Staten Island officials try to make roads safer for pedestrians

On Behalf of | Feb 25, 2015 | Pedestrian Accidents

It is no surprise that many accidents in the New York City area involve people who are walking the streets. In Staten Island, seven pedestrians have been killed and 40 pedestrians have been severely injured each year since 2009. Even with these numbers, Staten Island has proven to be one of the safest boroughs for pedestrians. However, pedestrians still makeup a majority of traffic deaths on Staten Island. This has proven to be a major concern for Department of Transportation officials.

Under Mayor Bill de Blasio’s Vision Zero initiative, city officials are tirelessly working to make Staten Island a safer place for pedestrians. The Pedestrian Safety Plan will cover five nearby boroughs. The Department of Transportation is focusing on the busiest roads in the area and making them safer for pedestrians to cross. This will be accomplished by installing pedestrian crossing signals that allow pedestrians more time to cross the road. Traffic signal timings will be adjusted to prevent speeding and offer protection in areas on the North Shore, which have proven to be especially dangerous for pedestrians.
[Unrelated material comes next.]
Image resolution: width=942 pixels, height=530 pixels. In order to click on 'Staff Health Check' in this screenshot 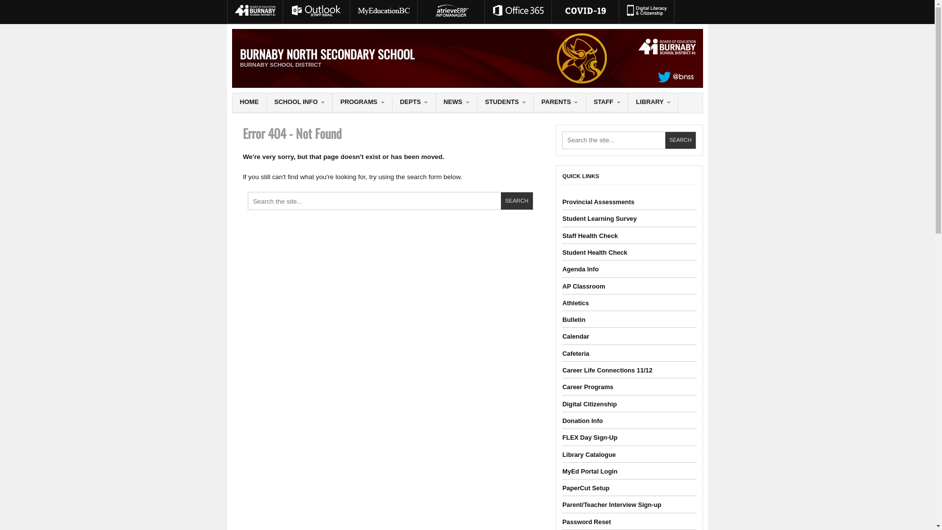, I will do `click(589, 235)`.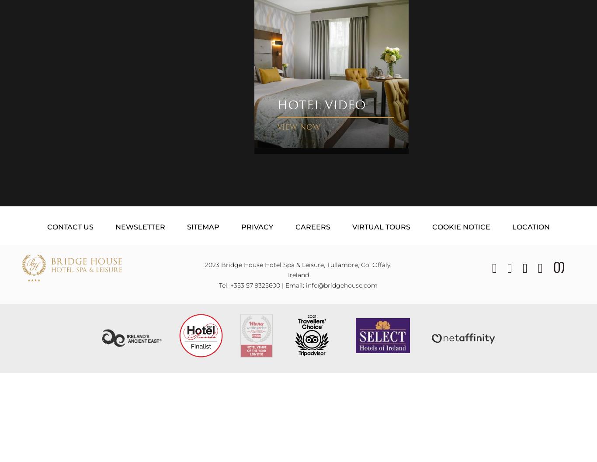 The height and width of the screenshot is (462, 597). I want to click on 'Virtual Tours', so click(380, 227).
In fact, almost half of all Staten Island’s pedestrian deaths and serious injuries from 2009 to 2013 occurred on the North Shore.

The Department of Transportation is also working with the NYPD to increase policing on the more dangerous roads between 3 p.m. and 9 p.m., when most pedestrian fatalities tend to occur. Also, more school zone cameras will be installed to help control speeding.

Educating children and elderly people in the area is also critical to ensure that those who are most at risk are aware of road dangers. With all these changes, it is hopeful that pedestrian accidents in New York will continue to decrease and that many lives will be saved as a result.